◆ Work task A
List every person named in the passage about Kansas City's first Black mayor.
◆ Work task B
According to the passage about Kansas City's first Black mayor, how many well-wishers cheered at City Hall during the inauguration?

◆ Given passage

+-------+

AN HOUR before his inauguration as the first Black mayor of Kansas City, Mo., the Rev. Emanuel Cleaver visited the grave of Bruce Watkins, a brilliant Black leader who died of cancer at the age of 56, a year after losing a pioneering campaign for mayor.

It was a gesture to both the past and the future.

For Watkins' ill-fated 1979 mayoral candidacy paved the way for the future triumphs of both Cleaver and Rep. Alan Wheat, D-Mo., in the predominantly White city--Blacks constitute 13 percent of the population--of 435,000.

"Bruce would have made an excellent mayor," Cleaver reminisces. "I was his handpicked selection to run for his City Council seat 12 years ago. I didn't want to start the day off without placing flowers on his grave with his family."

Having saluted the past, Cleaver rushed to City Hall where 5,000 well-wishers cheered the future he summoned in his brief inaugural address as the first Black mayor of Kansas City.

"I believe with the light of many lamps held by many Kansas Citians, I and the new City Council [12 members] will find the path through which the city must travel," he declared. "We have the opportunity to create any kind of city we want. We are only limited by our imagination."

+-------+

◆ Given data
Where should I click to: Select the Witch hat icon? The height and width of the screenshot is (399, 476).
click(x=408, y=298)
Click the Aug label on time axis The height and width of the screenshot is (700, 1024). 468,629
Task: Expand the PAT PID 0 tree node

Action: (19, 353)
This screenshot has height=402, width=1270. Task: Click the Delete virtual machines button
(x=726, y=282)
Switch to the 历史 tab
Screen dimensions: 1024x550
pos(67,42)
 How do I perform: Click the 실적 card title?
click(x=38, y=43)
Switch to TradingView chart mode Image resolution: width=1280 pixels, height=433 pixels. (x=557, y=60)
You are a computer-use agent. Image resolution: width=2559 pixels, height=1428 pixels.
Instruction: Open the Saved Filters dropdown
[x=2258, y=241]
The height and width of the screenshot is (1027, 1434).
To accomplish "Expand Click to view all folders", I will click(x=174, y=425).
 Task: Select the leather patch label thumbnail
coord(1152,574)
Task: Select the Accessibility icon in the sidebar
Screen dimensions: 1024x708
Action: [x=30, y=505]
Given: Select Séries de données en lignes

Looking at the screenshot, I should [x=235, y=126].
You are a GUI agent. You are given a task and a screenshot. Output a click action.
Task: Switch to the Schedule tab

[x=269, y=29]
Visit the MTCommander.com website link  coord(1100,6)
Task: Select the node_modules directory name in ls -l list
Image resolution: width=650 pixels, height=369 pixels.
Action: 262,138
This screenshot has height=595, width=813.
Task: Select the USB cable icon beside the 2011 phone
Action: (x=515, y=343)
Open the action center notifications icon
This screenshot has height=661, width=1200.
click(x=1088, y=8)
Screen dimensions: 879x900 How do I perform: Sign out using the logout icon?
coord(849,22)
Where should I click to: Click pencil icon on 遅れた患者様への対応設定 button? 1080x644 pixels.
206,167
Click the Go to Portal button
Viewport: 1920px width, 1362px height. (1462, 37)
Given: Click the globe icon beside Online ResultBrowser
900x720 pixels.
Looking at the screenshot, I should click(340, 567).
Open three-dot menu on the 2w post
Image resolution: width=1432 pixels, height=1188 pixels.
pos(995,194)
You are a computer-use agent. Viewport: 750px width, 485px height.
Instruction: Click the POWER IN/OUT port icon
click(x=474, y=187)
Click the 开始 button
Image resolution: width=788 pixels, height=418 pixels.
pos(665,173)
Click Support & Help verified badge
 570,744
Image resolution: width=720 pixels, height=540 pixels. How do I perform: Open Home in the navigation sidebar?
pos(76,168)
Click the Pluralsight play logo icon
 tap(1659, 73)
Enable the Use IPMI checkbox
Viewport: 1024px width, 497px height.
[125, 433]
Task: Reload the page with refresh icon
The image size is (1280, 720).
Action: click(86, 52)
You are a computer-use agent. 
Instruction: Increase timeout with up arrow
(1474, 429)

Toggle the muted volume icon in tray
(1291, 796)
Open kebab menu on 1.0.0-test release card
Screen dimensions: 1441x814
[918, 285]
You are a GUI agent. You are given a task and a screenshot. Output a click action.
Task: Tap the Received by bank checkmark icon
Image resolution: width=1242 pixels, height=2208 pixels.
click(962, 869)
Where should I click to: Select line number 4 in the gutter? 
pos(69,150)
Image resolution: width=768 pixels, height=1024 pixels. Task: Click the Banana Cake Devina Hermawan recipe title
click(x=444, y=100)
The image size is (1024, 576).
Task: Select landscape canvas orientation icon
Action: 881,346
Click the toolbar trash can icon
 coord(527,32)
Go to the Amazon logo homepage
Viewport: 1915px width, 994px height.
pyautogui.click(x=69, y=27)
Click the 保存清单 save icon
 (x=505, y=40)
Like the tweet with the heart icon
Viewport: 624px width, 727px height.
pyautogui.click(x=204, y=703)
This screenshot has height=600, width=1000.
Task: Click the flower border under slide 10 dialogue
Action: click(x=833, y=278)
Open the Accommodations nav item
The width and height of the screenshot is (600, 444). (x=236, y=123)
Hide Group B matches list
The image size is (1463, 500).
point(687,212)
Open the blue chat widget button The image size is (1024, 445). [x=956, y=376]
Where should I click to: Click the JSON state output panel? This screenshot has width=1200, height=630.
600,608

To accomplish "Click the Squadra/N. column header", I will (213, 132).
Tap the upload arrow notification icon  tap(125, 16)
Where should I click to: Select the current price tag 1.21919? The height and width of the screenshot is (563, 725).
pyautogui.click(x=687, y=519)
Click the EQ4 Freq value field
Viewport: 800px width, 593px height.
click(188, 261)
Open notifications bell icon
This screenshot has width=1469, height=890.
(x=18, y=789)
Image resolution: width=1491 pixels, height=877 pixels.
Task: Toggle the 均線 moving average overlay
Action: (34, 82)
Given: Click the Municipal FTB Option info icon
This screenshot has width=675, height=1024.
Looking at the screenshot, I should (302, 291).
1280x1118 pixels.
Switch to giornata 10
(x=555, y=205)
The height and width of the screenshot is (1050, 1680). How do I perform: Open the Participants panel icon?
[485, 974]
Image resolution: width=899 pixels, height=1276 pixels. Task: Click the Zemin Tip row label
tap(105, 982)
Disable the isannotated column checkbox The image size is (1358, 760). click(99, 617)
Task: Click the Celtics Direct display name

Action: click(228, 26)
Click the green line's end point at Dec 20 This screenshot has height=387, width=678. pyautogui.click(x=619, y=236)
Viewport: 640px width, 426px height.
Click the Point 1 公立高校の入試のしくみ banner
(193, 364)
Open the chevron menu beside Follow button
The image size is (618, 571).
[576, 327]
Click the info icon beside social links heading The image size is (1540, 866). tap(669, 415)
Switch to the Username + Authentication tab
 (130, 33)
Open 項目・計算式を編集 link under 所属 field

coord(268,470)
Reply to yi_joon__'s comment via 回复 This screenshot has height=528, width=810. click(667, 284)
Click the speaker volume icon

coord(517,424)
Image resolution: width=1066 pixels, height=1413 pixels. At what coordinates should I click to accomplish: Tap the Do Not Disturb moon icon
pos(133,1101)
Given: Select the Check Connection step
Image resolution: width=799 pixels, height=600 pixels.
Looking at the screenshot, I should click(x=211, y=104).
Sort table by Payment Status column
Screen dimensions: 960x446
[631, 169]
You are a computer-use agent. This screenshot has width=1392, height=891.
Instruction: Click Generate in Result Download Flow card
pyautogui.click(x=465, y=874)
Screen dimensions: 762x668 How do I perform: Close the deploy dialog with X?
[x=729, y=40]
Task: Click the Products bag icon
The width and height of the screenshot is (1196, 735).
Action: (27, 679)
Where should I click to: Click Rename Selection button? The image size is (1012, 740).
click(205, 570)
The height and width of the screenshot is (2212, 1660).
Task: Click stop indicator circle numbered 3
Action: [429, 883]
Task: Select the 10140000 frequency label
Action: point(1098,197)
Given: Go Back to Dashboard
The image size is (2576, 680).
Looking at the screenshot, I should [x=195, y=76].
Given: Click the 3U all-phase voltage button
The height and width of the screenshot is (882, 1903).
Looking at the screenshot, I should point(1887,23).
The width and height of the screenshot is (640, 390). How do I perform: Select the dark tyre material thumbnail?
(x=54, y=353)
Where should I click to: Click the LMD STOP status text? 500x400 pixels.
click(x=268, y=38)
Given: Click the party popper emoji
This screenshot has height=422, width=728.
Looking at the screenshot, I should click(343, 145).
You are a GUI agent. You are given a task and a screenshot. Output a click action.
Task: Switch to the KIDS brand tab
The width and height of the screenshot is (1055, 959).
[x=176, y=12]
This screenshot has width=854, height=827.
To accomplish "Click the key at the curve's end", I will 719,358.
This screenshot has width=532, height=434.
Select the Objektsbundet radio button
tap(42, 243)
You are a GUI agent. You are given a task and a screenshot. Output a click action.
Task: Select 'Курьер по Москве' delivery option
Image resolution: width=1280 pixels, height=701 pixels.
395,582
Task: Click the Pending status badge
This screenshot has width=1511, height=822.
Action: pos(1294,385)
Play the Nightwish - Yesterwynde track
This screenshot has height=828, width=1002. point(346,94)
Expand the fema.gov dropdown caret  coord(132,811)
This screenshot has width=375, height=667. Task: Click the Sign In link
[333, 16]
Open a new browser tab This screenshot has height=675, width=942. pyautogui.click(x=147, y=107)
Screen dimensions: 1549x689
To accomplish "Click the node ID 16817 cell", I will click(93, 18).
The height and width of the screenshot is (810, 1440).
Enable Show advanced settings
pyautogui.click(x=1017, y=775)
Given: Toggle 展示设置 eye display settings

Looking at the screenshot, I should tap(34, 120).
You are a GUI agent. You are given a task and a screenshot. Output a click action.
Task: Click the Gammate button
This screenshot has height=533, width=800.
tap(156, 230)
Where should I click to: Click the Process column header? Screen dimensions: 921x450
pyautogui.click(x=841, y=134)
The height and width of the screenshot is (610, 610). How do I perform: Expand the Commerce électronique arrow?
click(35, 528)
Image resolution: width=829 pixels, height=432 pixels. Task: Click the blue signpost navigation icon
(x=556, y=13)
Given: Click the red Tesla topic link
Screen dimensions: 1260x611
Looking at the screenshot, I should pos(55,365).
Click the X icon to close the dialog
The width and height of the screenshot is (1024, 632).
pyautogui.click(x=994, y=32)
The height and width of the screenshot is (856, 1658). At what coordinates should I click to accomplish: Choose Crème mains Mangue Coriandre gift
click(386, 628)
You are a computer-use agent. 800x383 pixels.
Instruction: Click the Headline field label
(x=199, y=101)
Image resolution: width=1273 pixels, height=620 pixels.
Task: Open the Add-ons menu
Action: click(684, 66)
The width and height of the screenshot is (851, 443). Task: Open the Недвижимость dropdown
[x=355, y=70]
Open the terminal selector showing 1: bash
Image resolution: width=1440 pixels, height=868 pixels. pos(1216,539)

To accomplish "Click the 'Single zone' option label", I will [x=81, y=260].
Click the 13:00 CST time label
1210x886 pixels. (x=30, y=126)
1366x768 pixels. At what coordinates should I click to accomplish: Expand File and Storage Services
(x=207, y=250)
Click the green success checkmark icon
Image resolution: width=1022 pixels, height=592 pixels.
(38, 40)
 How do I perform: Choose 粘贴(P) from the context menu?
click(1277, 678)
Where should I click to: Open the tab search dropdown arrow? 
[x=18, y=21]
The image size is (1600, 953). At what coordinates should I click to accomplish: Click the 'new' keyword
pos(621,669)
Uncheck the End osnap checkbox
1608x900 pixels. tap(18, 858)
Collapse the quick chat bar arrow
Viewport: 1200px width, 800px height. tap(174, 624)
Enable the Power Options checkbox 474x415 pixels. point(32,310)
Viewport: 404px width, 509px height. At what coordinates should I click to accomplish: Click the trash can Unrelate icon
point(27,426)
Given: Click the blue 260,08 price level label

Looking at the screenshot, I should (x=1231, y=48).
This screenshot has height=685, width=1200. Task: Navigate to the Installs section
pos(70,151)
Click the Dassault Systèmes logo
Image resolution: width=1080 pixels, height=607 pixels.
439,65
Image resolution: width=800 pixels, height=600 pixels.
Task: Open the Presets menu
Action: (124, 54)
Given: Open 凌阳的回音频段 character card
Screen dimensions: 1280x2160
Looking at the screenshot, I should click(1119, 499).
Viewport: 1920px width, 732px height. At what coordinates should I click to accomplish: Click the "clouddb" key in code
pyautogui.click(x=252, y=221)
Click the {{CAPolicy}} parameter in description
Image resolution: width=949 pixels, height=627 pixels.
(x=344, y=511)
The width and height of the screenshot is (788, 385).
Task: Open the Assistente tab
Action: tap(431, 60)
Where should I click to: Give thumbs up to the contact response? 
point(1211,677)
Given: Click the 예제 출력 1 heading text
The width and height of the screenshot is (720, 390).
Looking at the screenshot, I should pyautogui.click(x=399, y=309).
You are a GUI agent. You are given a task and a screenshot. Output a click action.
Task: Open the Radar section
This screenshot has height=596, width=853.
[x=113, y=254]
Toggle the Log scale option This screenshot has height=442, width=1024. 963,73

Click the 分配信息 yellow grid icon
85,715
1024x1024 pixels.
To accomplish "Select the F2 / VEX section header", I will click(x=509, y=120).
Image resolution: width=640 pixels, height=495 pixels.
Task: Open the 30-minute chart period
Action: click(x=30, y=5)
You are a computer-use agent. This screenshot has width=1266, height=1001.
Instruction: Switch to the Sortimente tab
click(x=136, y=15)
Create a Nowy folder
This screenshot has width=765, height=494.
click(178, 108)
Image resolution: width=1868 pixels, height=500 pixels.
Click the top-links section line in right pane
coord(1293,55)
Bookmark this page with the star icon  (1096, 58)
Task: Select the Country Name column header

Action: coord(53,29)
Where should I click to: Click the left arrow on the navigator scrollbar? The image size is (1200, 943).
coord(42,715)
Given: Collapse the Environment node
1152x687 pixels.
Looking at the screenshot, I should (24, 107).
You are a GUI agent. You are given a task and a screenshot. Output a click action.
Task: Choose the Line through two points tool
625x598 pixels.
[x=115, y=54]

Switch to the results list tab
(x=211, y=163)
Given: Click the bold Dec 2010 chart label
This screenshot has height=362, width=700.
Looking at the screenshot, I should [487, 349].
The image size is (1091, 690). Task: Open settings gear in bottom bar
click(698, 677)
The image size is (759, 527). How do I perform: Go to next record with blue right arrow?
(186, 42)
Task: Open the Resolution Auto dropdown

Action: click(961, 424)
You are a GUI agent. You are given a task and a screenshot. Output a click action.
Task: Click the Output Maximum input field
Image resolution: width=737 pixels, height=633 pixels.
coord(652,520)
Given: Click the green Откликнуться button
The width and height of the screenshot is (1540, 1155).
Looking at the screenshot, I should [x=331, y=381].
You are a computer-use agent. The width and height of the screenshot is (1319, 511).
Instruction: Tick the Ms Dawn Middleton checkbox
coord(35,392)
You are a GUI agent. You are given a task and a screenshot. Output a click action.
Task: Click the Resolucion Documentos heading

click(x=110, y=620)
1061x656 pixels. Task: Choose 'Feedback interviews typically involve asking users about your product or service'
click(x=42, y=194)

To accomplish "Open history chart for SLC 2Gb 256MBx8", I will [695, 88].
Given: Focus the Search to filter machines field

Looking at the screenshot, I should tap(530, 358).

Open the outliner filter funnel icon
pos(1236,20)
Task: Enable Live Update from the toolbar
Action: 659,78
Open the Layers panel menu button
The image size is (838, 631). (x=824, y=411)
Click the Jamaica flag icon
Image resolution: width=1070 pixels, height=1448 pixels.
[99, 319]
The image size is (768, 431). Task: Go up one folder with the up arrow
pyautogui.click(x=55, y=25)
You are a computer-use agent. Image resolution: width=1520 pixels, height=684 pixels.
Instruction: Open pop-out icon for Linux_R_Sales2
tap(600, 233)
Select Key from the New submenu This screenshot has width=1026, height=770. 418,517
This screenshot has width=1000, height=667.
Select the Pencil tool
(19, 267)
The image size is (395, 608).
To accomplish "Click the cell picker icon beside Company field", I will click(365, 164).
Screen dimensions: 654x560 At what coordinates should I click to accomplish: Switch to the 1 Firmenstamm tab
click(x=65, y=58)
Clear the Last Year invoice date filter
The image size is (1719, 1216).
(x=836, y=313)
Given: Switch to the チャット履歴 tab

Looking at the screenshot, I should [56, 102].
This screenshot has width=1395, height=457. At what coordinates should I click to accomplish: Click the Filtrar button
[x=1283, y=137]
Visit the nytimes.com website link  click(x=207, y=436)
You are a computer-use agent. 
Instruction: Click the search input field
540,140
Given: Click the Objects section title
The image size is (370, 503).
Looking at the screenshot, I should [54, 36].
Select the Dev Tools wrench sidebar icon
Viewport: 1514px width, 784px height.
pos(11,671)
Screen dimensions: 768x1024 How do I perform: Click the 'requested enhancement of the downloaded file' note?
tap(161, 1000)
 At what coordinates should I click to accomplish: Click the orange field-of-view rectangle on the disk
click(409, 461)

+-------+

◆ Exercise response A
Emanuel Cleaver
Bruce Watkins
Alan Wheat

◆ Exercise response B
5,000